What is being asked
In the Sanofi profile, revise everything from "Headquarters: Paris, France" down to "and rare diseases." and write it out again, putting "blueprint" in place of "roadmap".

Document section
=====
Headquarters: Paris, France
2017 prescription sales: $34.1 billion
Projected 2024 sales: $47.4 billion
Sanofi is currently following a five-year strategic roadmap outlined by CEO Oliver Brandicourt. Part of that plan includes consolidation in its traditional core areas such as diabetes and cardiovascular, as well as portfolio diversification in areas including oncology, immunology and rare diseases.
As Evaluate Pharma sees it, Sanofi’s prescription drug sales will jump from $34.1 billion in 2017 to $47.4 billion, with major contribution from biologics, which will almost double to $26.2 billion for the period. On the backbone of that optimism are several Regeneron-partnered drugs.
Leading the charge is “chief growth driver” Dupixent. Approved by the FDA in March 2017 for eczema, the drug just posted €176 million ($206 million) in Q2 2018, 12% above analyst expectations. Consensus sees 2022 sales of $4.0 billion, while Evaluate predicts it could reach nearly $8.1 billion by 2024, making it the world’s eighth best-selling drug at that time. On its way there, it is expected to be approved in asthma in October, and the partners are testing it in other Type 2 inflammations, including pediatric atopic dermatitis, nasal polyps and eosinophilic esophagitis.
Rheumatoid arthritis therapy Kevzara faces an extremely competitive field as it tries to steal shares from TNF-alpha stalwarts, including AbbVie’s Humira. To earn a spot, Sanofi priced Kevzara at a steep discount from the TNF-alpha drugs in the hope that it could cross the blockbuster threshold.
PCSK9 inhibitor Praluent is losing out to rival Amgen’s Repatha. New outcome results showed it can cut the risk of CV events and all-cause mortality by 24% and 29%, respectively, in high-risk patients. While the partners recently landed a formulary deal with Express Scripts after a price cut, Bernstein analyst Ronny Gal called the pact a “capitulation,” an admission that the PCSK9 class will never get megablockbuster sales.
=====
Dataset

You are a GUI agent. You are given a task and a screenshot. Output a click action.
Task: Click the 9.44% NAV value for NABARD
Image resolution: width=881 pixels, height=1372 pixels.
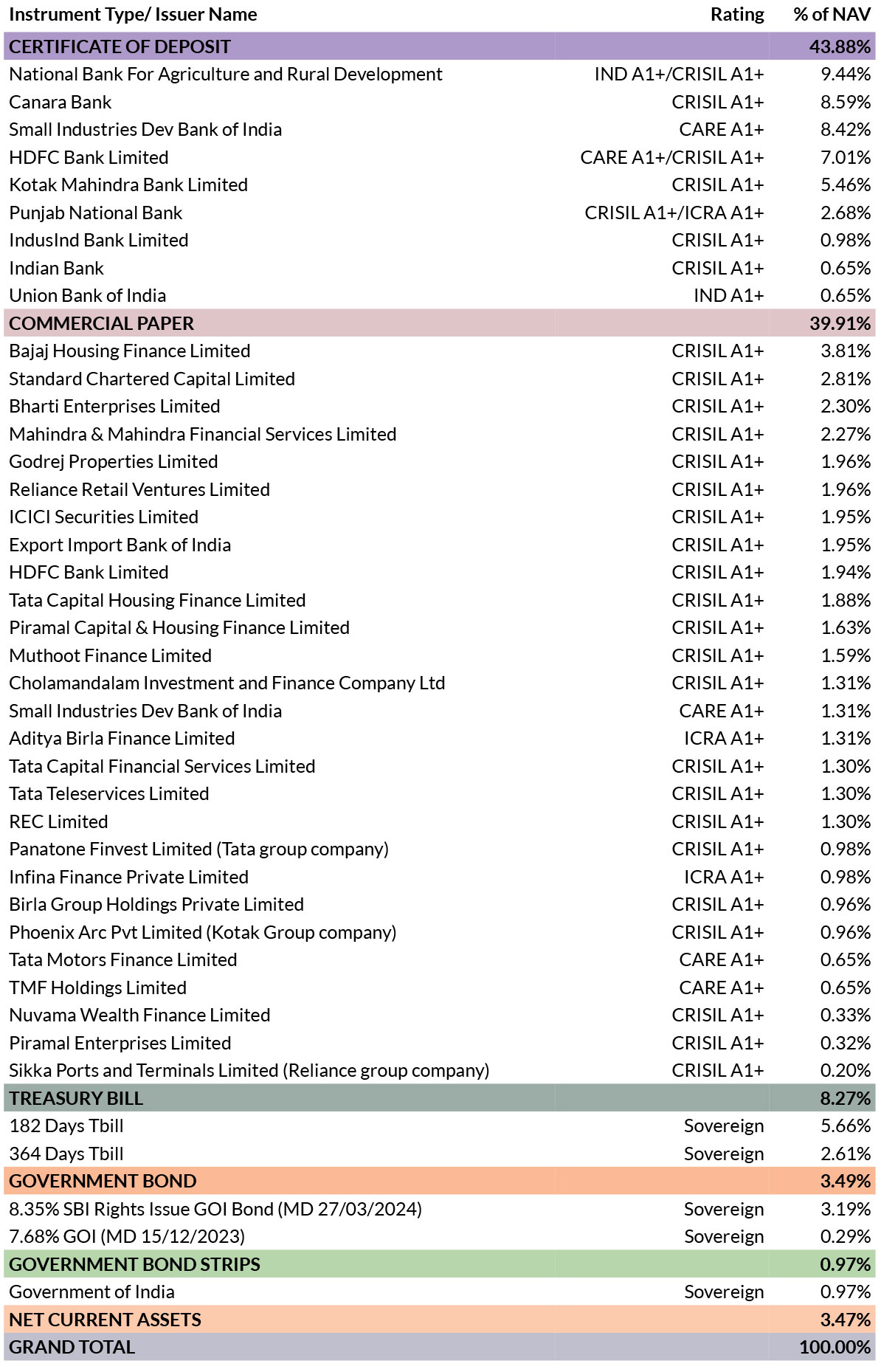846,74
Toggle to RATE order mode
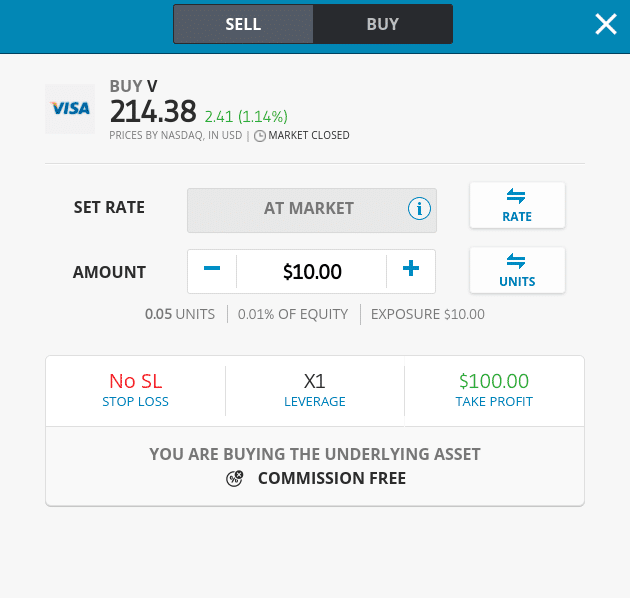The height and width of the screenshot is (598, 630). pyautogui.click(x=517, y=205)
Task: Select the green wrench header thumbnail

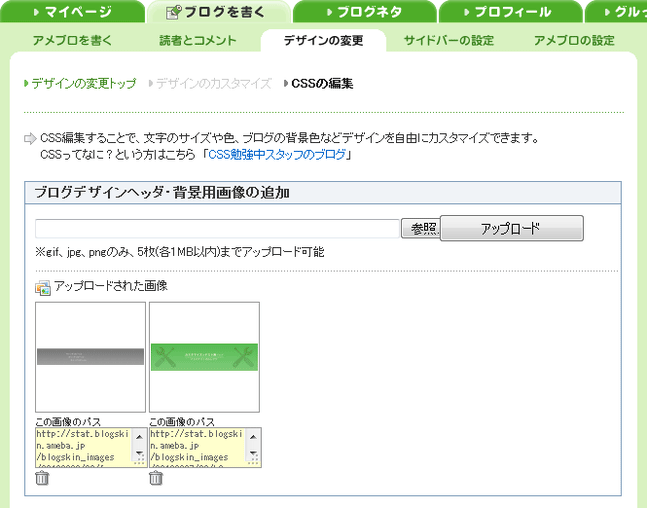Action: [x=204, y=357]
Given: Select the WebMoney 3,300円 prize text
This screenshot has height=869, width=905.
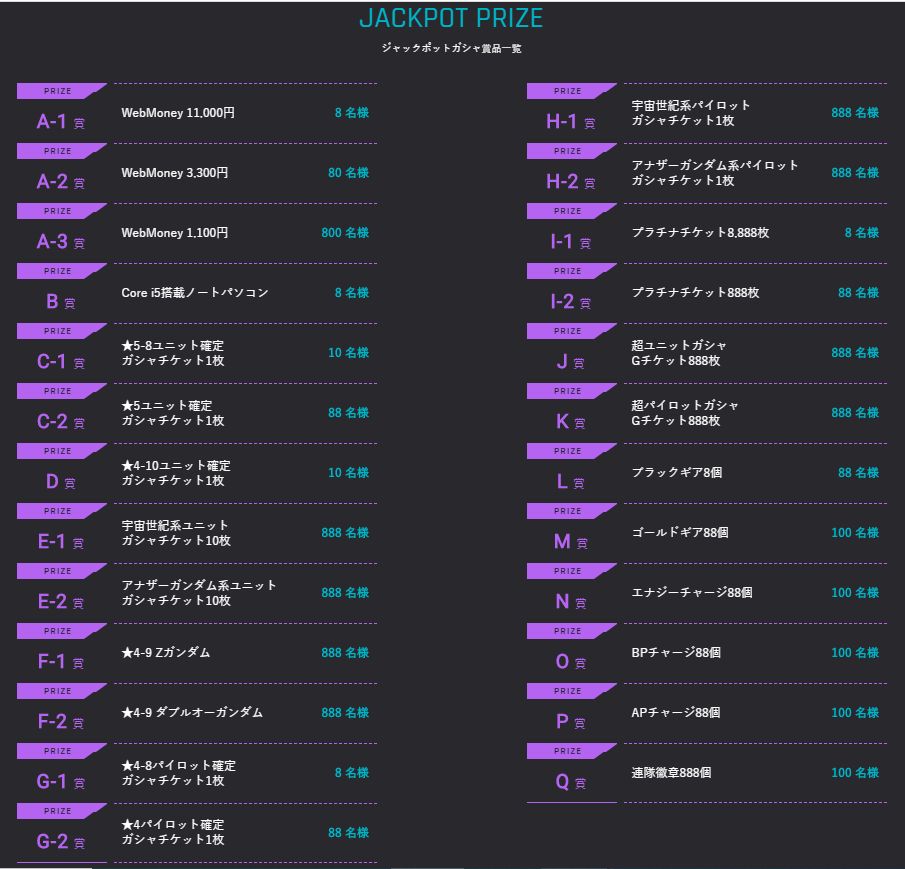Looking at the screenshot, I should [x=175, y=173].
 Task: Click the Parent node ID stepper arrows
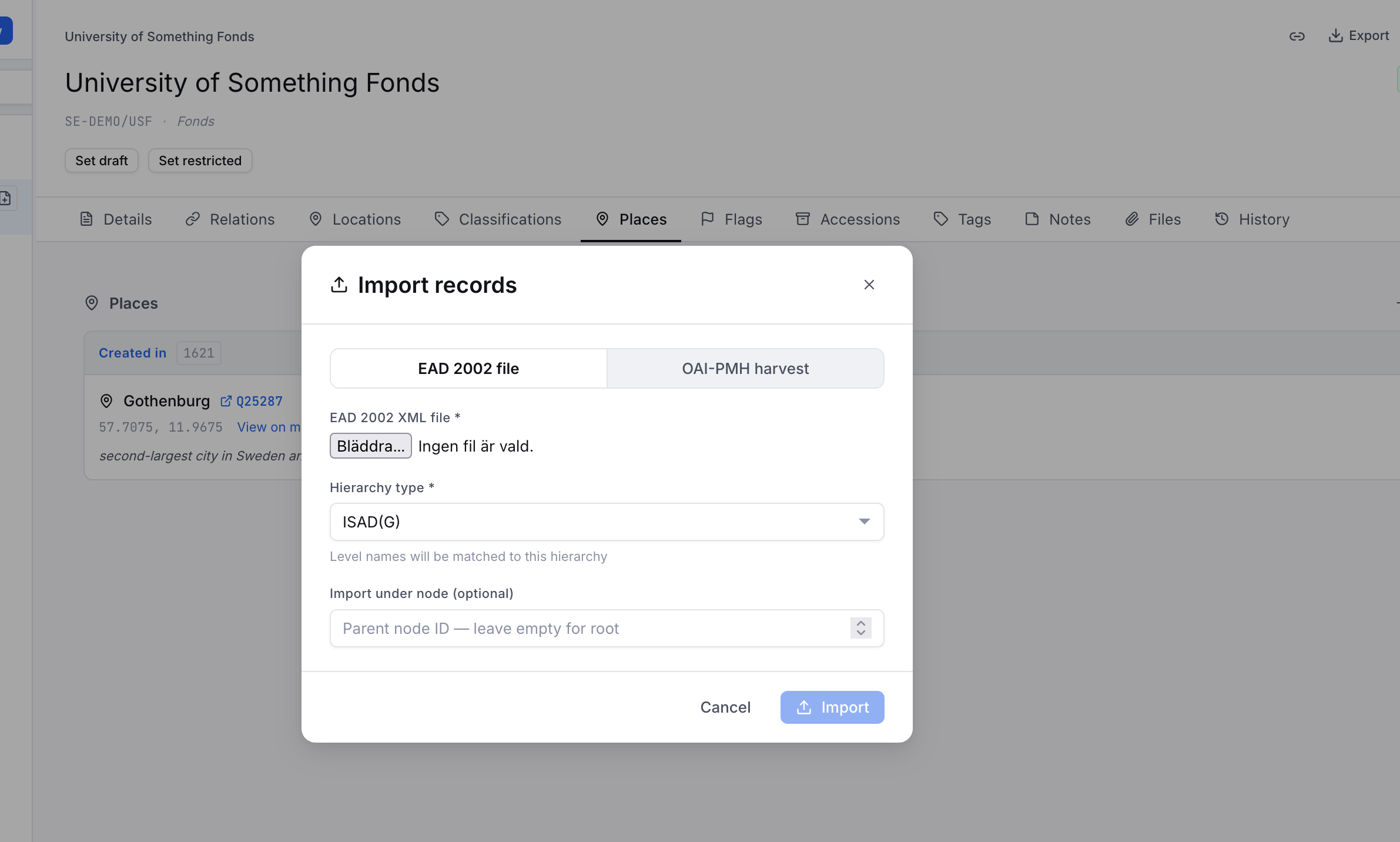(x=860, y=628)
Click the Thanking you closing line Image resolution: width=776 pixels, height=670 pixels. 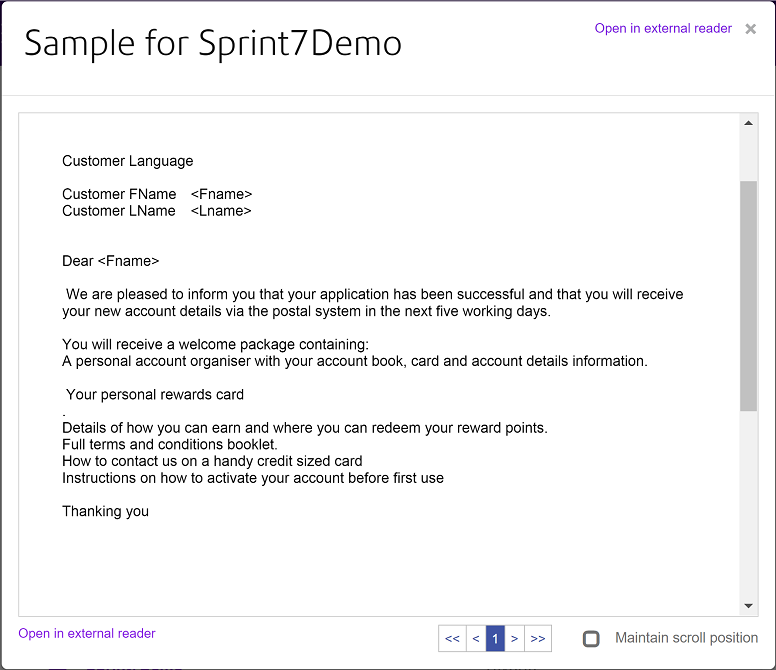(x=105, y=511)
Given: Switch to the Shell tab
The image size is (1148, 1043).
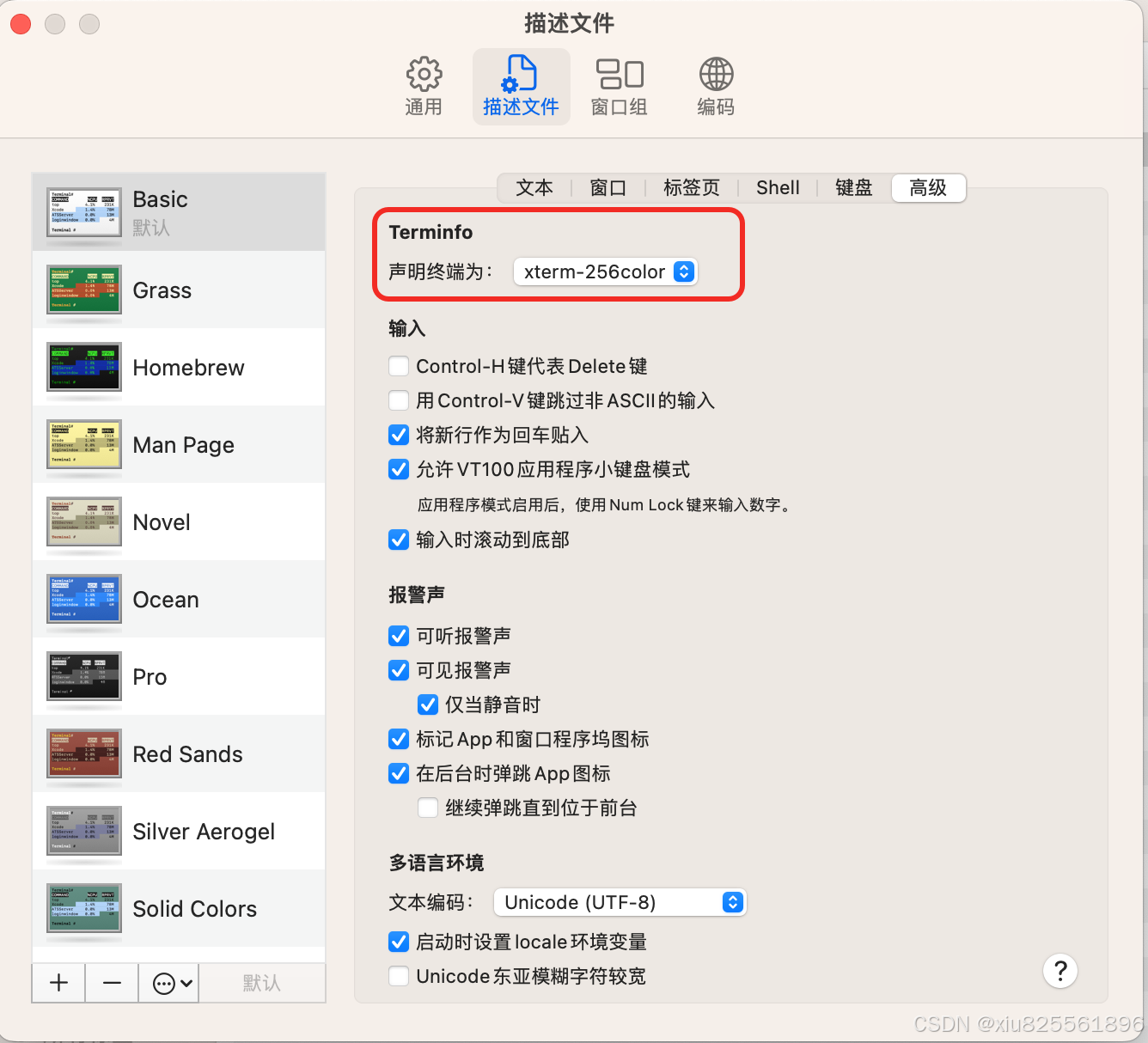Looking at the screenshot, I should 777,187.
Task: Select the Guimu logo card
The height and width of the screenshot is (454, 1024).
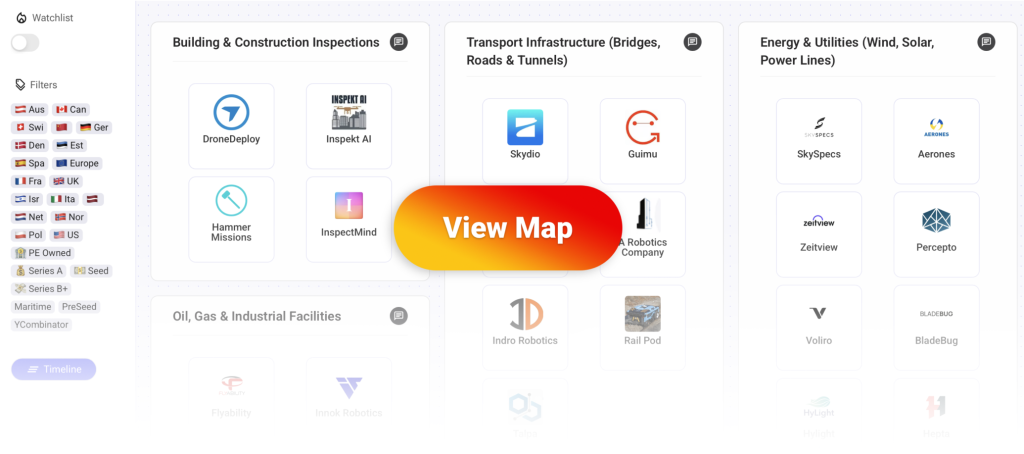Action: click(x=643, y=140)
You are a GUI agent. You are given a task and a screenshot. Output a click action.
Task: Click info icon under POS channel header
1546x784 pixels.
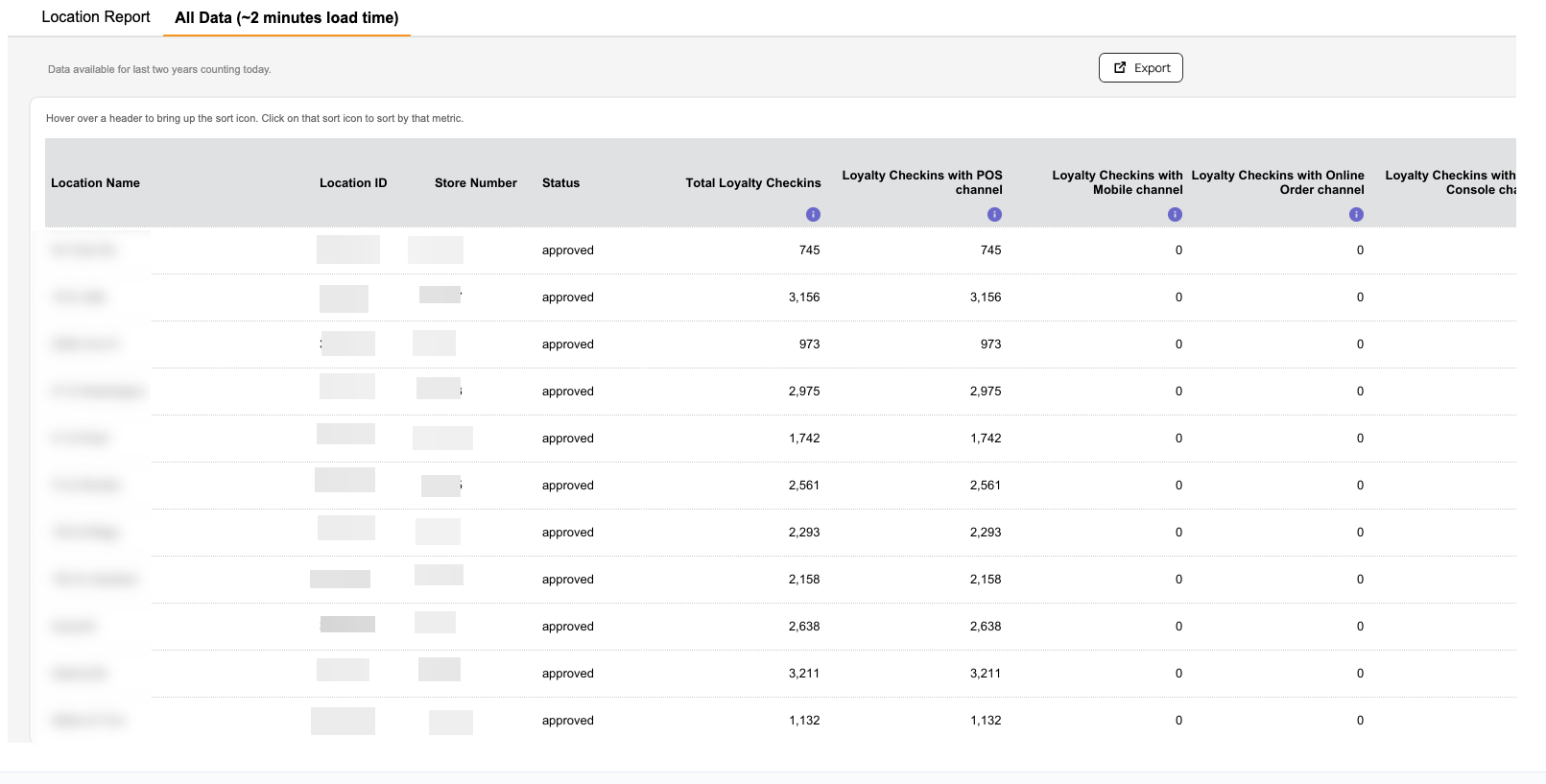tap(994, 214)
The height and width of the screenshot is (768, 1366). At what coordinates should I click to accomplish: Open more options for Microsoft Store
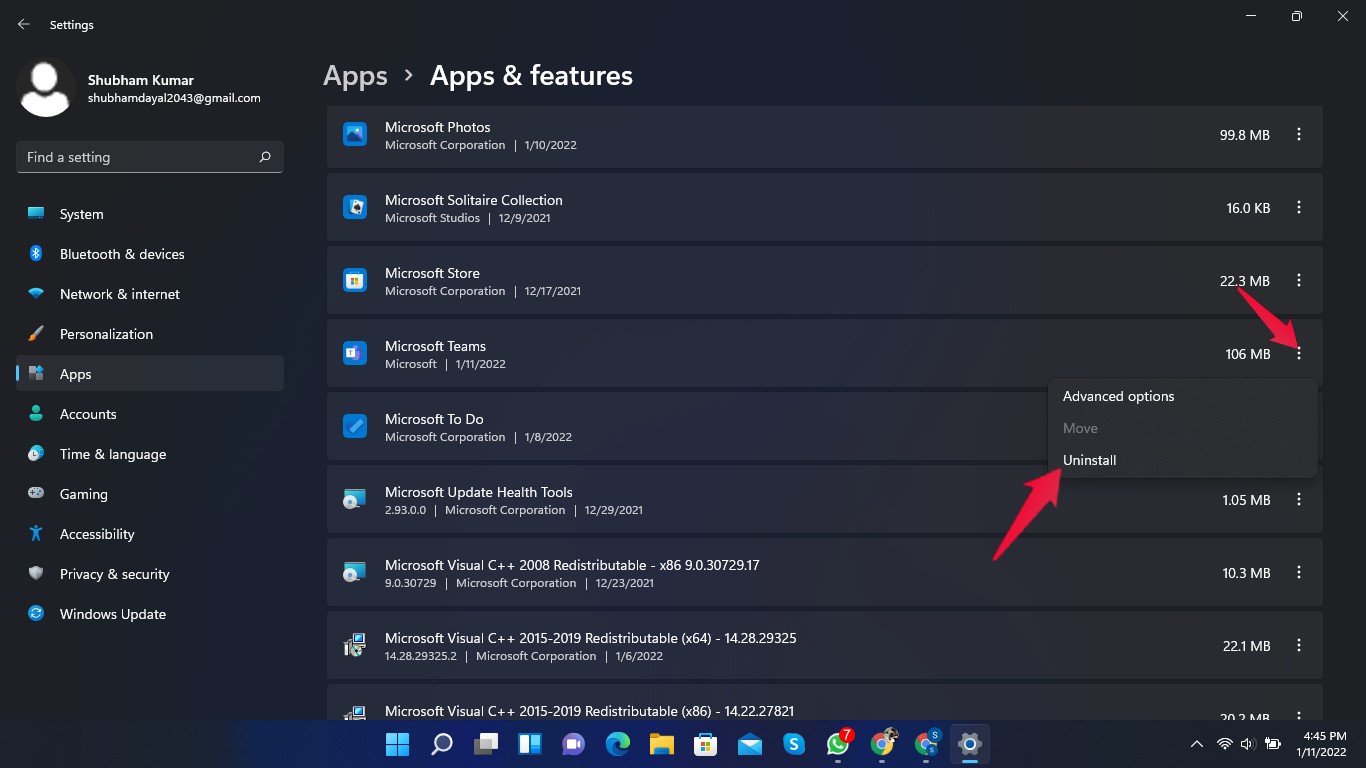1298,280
=====
Exercise result
Headquarters: Paris, France
2017 prescription sales: $34.1 billion
Projected 2024 sales: $47.4 billion
Sanofi is currently following a five-year strategic blueprint outlined by CEO Oliver Brandicourt. Part of that plan includes consolidation in its traditional core areas such as diabetes and cardiovascular, as well as portfolio diversification in areas including oncology, immunology and rare diseases.